I love the way the color starts at the vein. The whole tree was like that! Then they were down after quite a blowing rainstorm this weekend.
The Weather in Aurora
It's been Fall like weather, highs in the 50's and lows below freezing. We had some cloudy days and rain, but today has a little sun. I'm sad to say goodbye to my pretty flowers out back. We're covering them at night but it won't be long before we say bye bye for the winter and rely on Christmas lights for some color.
Milo and I had some scrambled egg whites with cheese. I take a whole carton, scramble them with cheese and butter, pull some out for him, then I mix in some chives, garlic and paprika for us. There is enough for us all to have some for a few days after.
I love being home! I need peace and quiet in my life now.
The usual maintenance chores that every house needs, as a house is always asking for something. I'd like to mop all the wood floors today and try again to clean the hardwater off the shower walls. Vinegar didn't do it like it did in MD. Shampoo didn't do it. I have to turn to Mr Clean Eraser next and chemicals as last resort.

• Source material:

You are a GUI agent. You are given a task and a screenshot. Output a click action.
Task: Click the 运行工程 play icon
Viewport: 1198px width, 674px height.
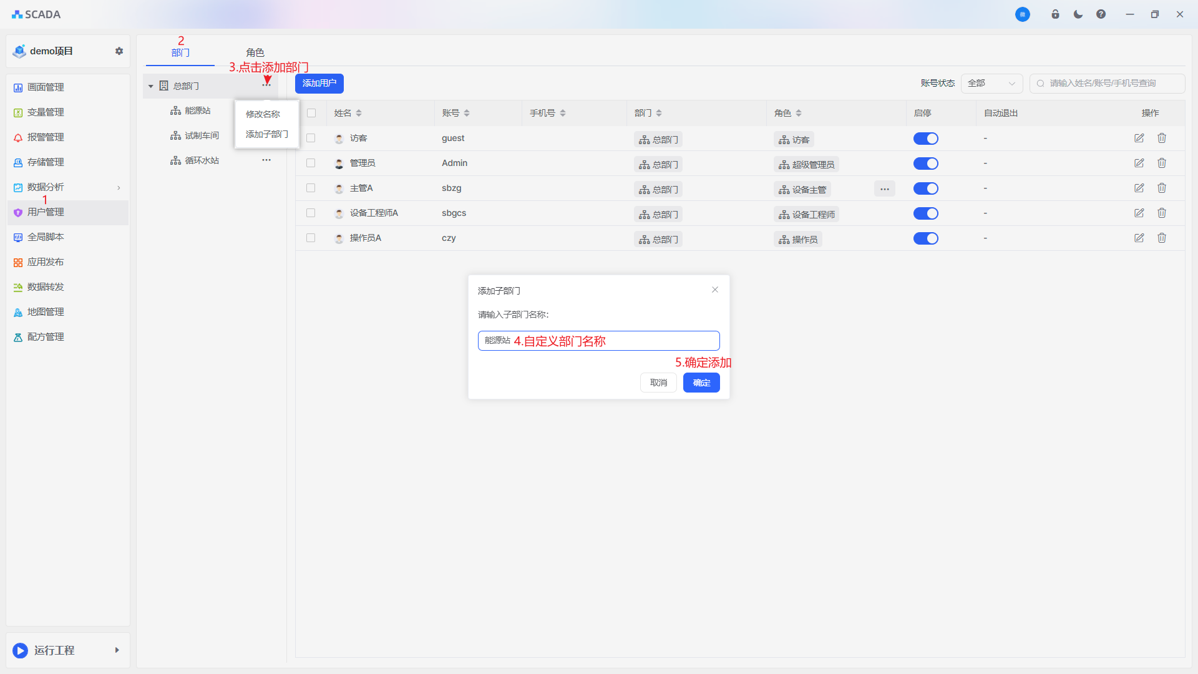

• Aim:
Pick up the blog post about fall days at home in Aurora after its final sentence and carry on writing it.

• Exercise response:
I have to write tomorrow's blog post on my latest STAT quilt, an ongoing study of famous artists and their styles. A friend in DC does this hop and each of us chooses to make a piece inspired by another artist. I approach the challenge by researching the artist, this time my choice is Vermeer. More tomorrow, please come see what I made.
Walk lots, drink more water, eat better.
I already put away the Halloween seasonal kitchen towels and took out the Fall ones to use. We changed the clocks to the new time.
Water the plants... I brought some in for the winter, and must remember to water them daily as it's very dry here. The skin on my thumbs has cracked and is painful. Green growing plants clean the air for us, and put out oxygen so I have to take care of them.
Living things need care.
I've been watching Who Do You Think You Are UK , on Youtube again. We also liked the law series on BBC Ireland show "Striking out". Good actors, fresh plot lines, not gory. We are finishing up Murdoch Mysteries season 13 out of Canada, and 800 words (LOVE) out of NZ too.
I am way into Survivor this season, and dancing with the stars as always, This is us. I am trying to like New Amsterdam and A million little things. I have come to like the Good Doctor. Love PBS The Durells and still trying to figure out where "jamestown" is shown. I saw one episode and poof! gone
What happened to daytime TV? I mean, hundreds of channels and nothing interesting to me?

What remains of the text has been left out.